走到这里我们就不再向上走了,因为根节点的位置肯定是有E和N来最终确定。所以这个时候应该来调整整颗树,检查是否存在节点位置重叠的情况。检查是否重叠是一个递归,所以使用递归检查会降低很多复杂度。但是这里我们走一遍过程,并非是严格按照代码执行过程。

我们先检查最底层,也就是这颗树的第4层:
检查C和H是否有重叠(当然是最右和最左做对比了):
C.X = D.modifier + E.modifier + C.prelim = 3 + 0 + 6 = 9;
H.X = M.modifier + N.modifier + H.prelim = -6 + 12 + 0 = 6;

所以H在C的左边3处,显然是重叠了的。所以需要将H所在的子树全部向右移offset = SubtreeSeparation - (H.X-C.X) = 9;我们一直向上找,直到C和H的祖先是兄弟时,也就是E和N,修改N.prelim、N.modifier就代表将N和其子树全体右移。

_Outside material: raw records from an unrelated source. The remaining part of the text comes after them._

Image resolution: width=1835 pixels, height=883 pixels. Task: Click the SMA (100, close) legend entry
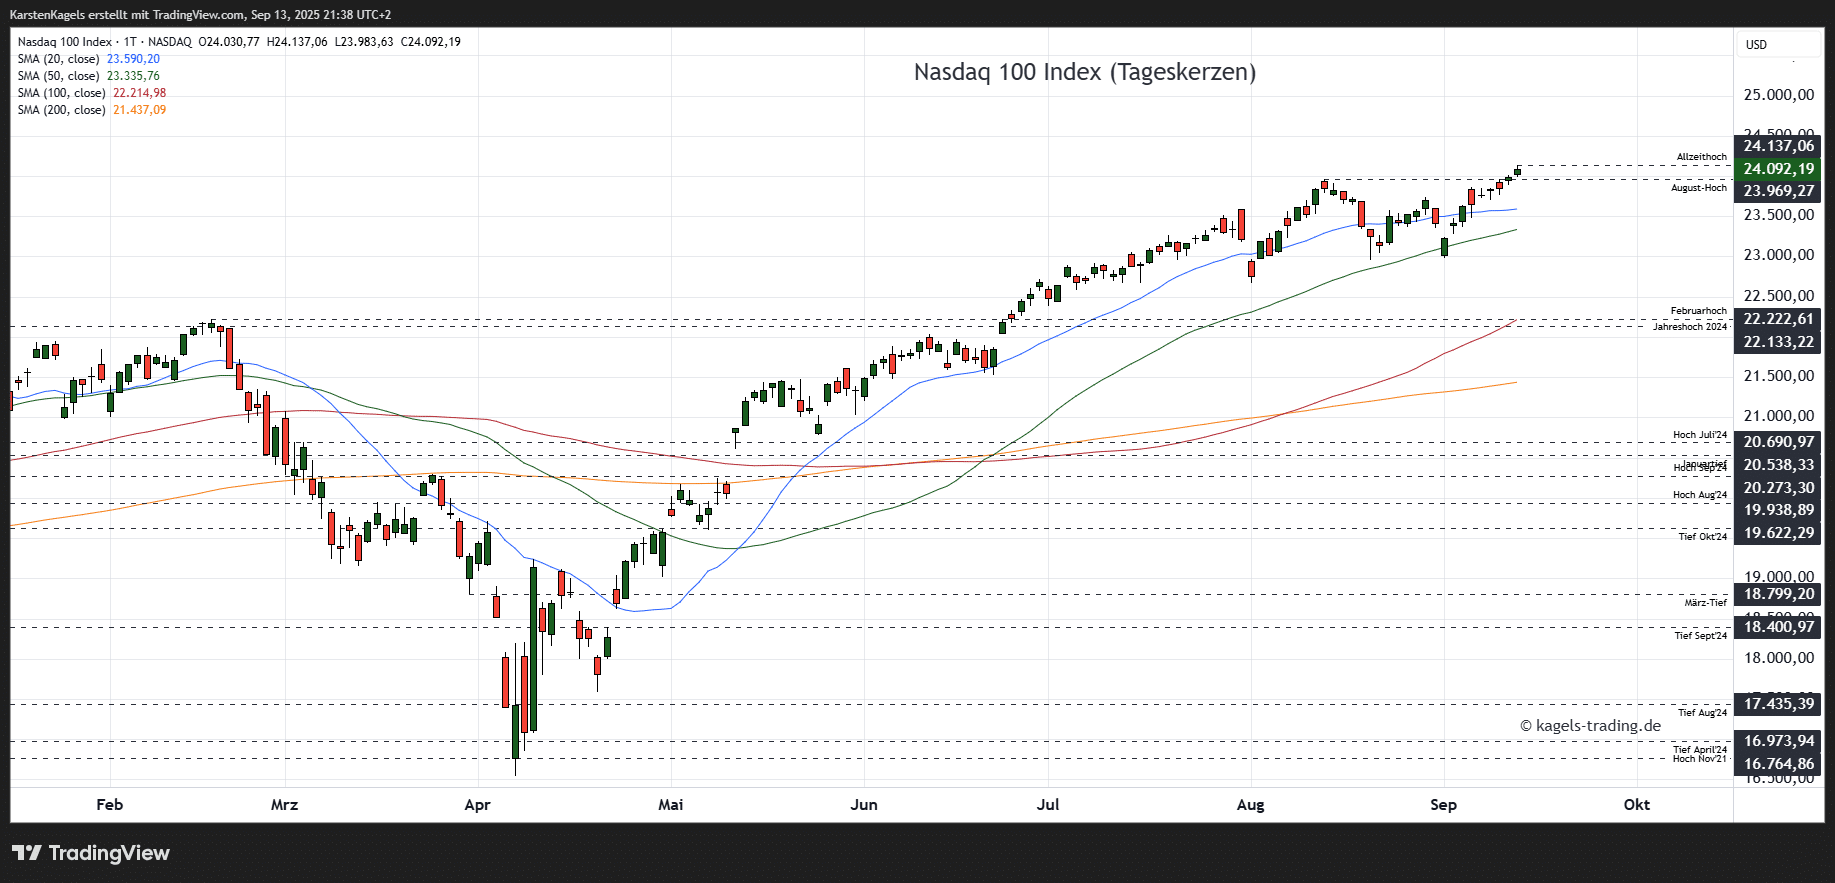click(61, 93)
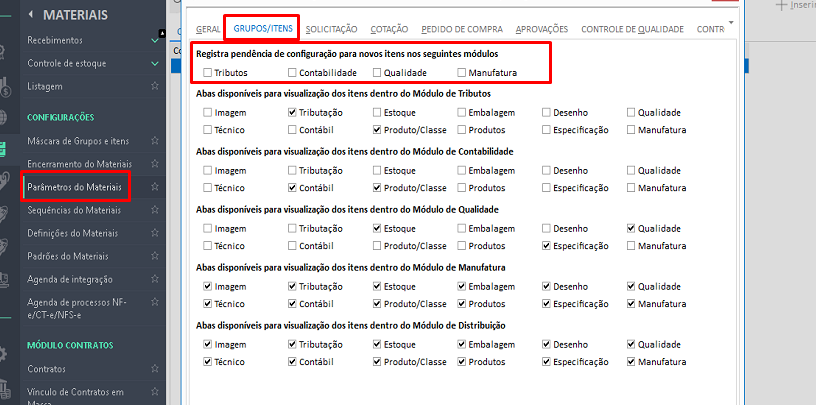Favorite Listagem with its star icon
This screenshot has height=405, width=816.
click(x=155, y=87)
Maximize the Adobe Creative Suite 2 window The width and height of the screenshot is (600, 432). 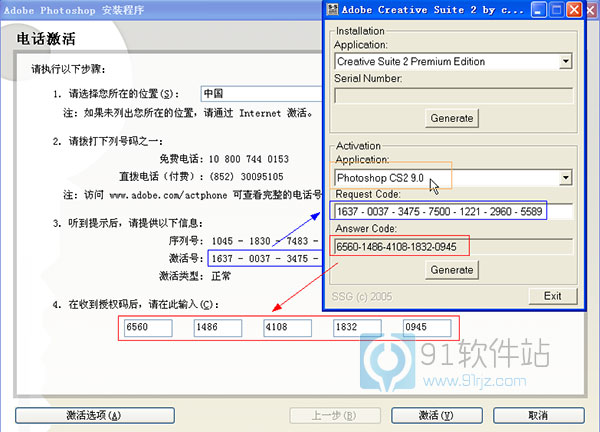click(x=558, y=12)
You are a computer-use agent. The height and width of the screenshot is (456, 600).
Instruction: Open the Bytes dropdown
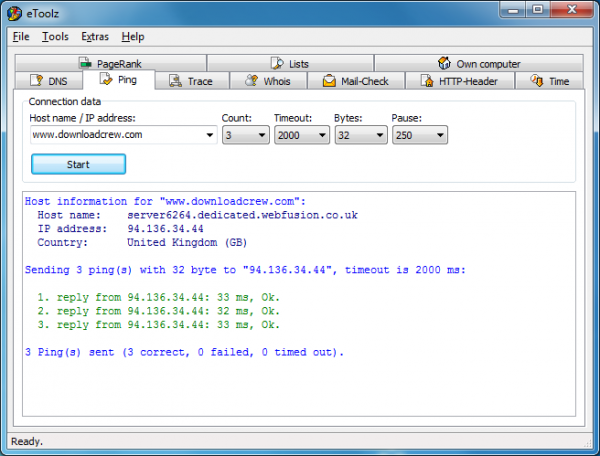pos(378,135)
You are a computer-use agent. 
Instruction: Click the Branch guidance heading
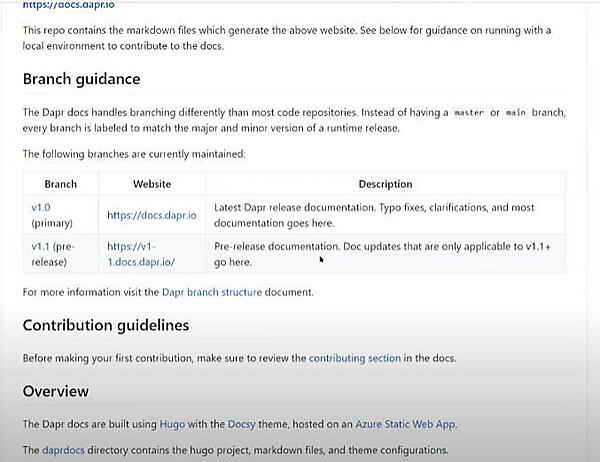tap(81, 79)
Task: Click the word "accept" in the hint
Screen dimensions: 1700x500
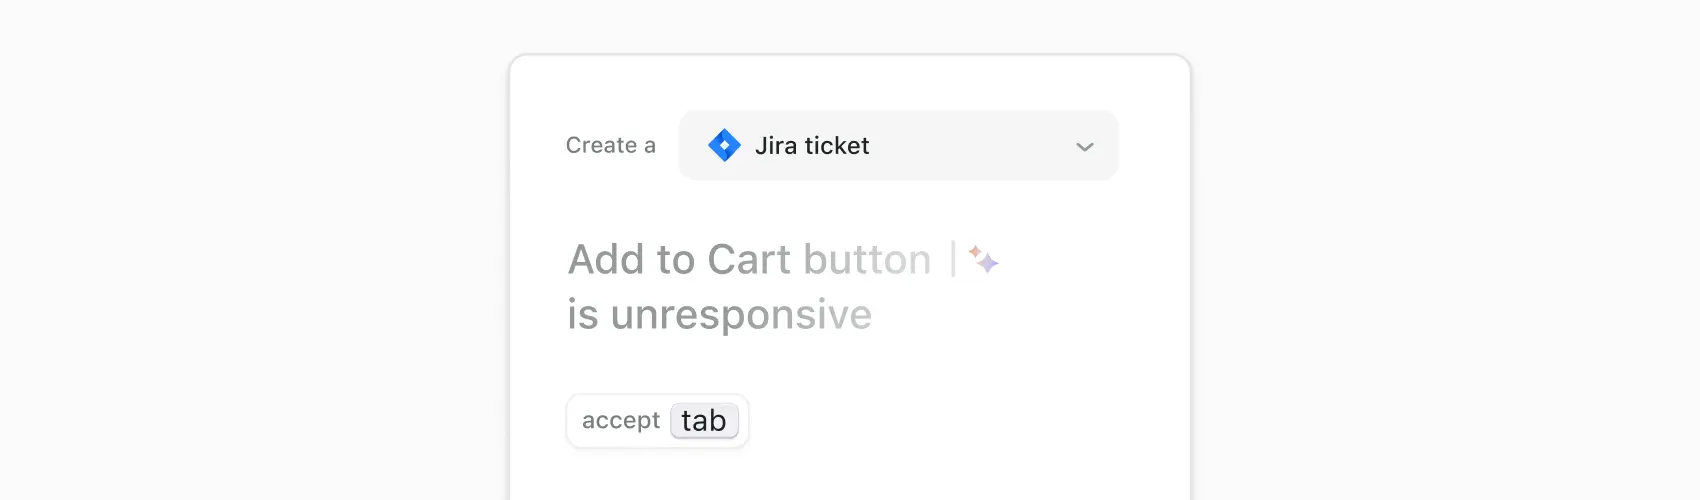Action: [x=621, y=421]
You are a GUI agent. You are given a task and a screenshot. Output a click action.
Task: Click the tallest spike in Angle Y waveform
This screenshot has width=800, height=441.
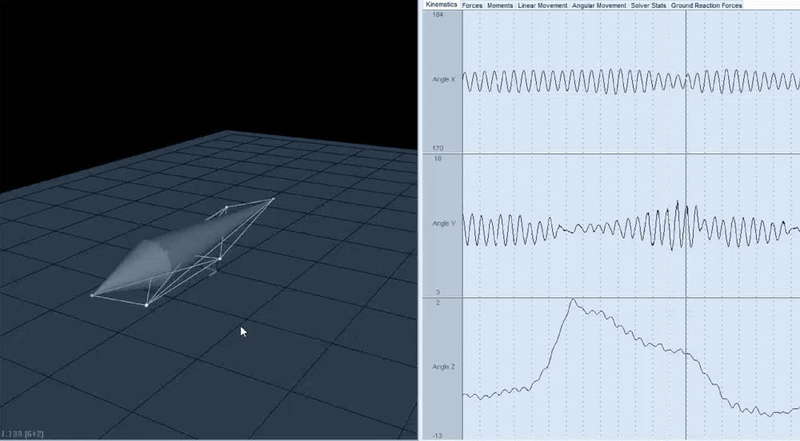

N.prelim = N.prelim + offset = 15 + 9 = 24;
N.modifier = N.modifier + offset = 12 + 9 = 21;

这时候E和N之间距离变得更大了,但是E和F的距离与F和N的距离是不同的,为了让树显示的好看一点

F.prelim = F.prelim + offset / 2 = 9 + 9 / 2 = 13.5;

F的子树也应该调整一下(虽然这里并没有)

F.modifier = F.modifier + offset / 2 = 0 + 9 / 2 = 4.5;

我们再往上看,发现已经没有重叠的了。

这时候确定根节点O的位置

O.prelim = (E.prelim + N.prelim) / 2 = (3 + 24) / 2 = 13.5;
O.modifier = 0;

四、如何将树的可视化算法应该到家谱的绘制上。

在之前已经介绍过家谱和树的结构有稍许不同,所以我们尽量将家谱做一些处理,使其变成标准的树结构。

  • 1.配偶问题。
    将某个节点的配偶不当成一个节点看待,而是这个节点的一部分,所以我们只需在有配偶的时候改变节点的width就可以了。
  • 2.不只一个根节点的问题
    既然有不只一个根节点存在,那么我们就自己定义一个虚拟的节点作为根节点,将第一层所有的点的parent都指向这个根节点即可。这样就是一个非常标准的树结构了。

五、源代码

源代码放在了github上,地址为https://github.com/joyme123/candraw

《树的可视化以及家谱绘制的算法》上有6条评论

    1. 谢谢你的回复,这篇文章时间过去太久了,所以不是很能记得清具体的细节。你的说法可能是对的

      这个算法有实际应用到几千个节点的树形图中的,modifier的计算方法我印象中是没有问题的,但是重叠的检测有一些问题。

      这篇文章只提供了一个可行的思路。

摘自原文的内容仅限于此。